With YFU, I have two exchange brothers in different countries (one where I lived as an exchange student in Germany, and one from Sweden who lived with my family in New York when I was a teen.) And then there are all my "daughters."  These are the girls we hosted while we lived in Maryland. There are six whom we remain very close to, and a couple others we loved for a time, but for various reasons have not stayed in touch with.

Twenty-five years ago I won a scholarship to spend a year going to high school and living with a host family in Germany. I could not, at that time, begin to comprehend how it would impact everything about the rest of my life. This is when the seeds were planted and my international family began to take root; where the rest of my life and family sprouted.

During my exchange year I lived on a small farm, in a very small village on the Baltic Sea in Schleswig-Holstein. When I arrived, I did not speak a single word of German. The language wasn't offered at my high school; I had only learned French. (I had wanted to go to France, but there were no scholarships there and my parents could not afford to send me on an exchange year. Desperate to travel, see the world, and meet new people, I grabbed the only chance I could get and applied for the Congress-Bundestag scholarship to Germany; close enough, right?).

- **Dataset excerpts**:
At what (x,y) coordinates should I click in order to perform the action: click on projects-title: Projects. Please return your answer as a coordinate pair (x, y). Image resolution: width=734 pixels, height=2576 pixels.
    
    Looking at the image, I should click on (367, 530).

* * *

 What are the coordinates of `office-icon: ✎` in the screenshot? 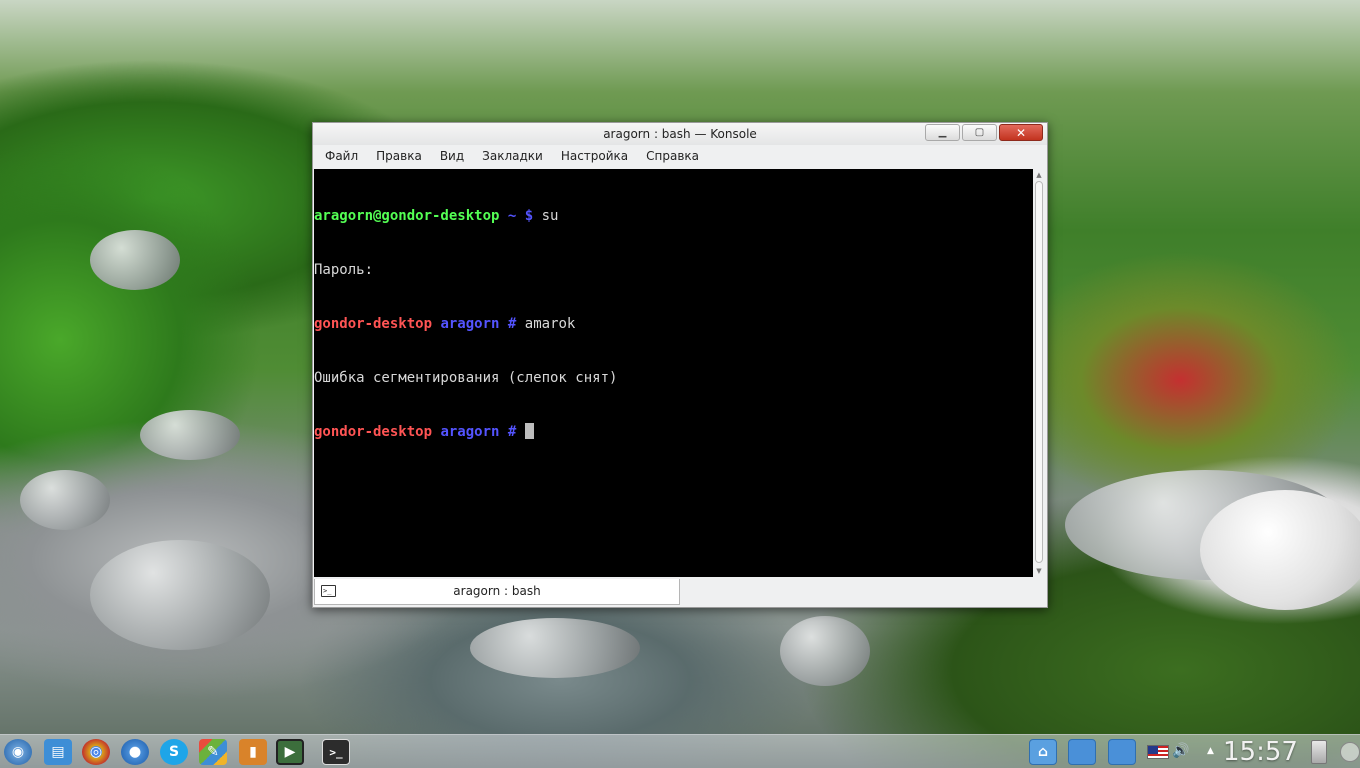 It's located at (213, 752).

- **Questions on the material**:
1. According to the exchange-year account, which scholarship did the writer apply for in order to go to Germany?
2. Carry the exchange-year account forward from the point at which it stops, in the same first-person voice.
The rows that appear with this passage have no connection to it.

- **Exercise answers**:
1. The writer applied for the Congress-Bundestag scholarship.

2.
My host brother spoke a fair bit of English, but honestly, we didn't get along too well at first. I was not what he had in mind when he asked his parents to host (the exchange organization didn't have any boys needing placement; so they got a girl - to my host mother's delight and my brother's chagrin). My host father spoke a bit of English, but worked 15 hour days on the farm. I spent most of my time outside of school helping my host mom in the house or garden. She did not speak a word of English. We both got very good at charades!

I am very grateful to my wonderful volunteer host family for taking me in. Despite not having much to spare economically, they were generous with everything they had, especially their patience and love. They taught me so much about their culture and language and helped me learn a lot about myself. We remain close today, and my host brother and I have built a strong bond.

Tree Branches
The amazing experience I had with Youth For Understanding inspired me to stay involved with the organization and share the love and learning with other young people. Initially, upon my return to the States, I got involved as an area representative. I worked to find host families for international students coming to the US, then mentored the students and families through their year together, lead cultural orientation sessions, and organized various outings and events in the community. I've now mentored about 50 students, some of whom I grew very close to and continue to stay in touch and visit with.

Daughter Stefanie (Denmark 2001-02)
After I was married, had a house and children of my own, we started hosting. This is when our family really began to bloom. My children grew up with older exchange siblings from around the world.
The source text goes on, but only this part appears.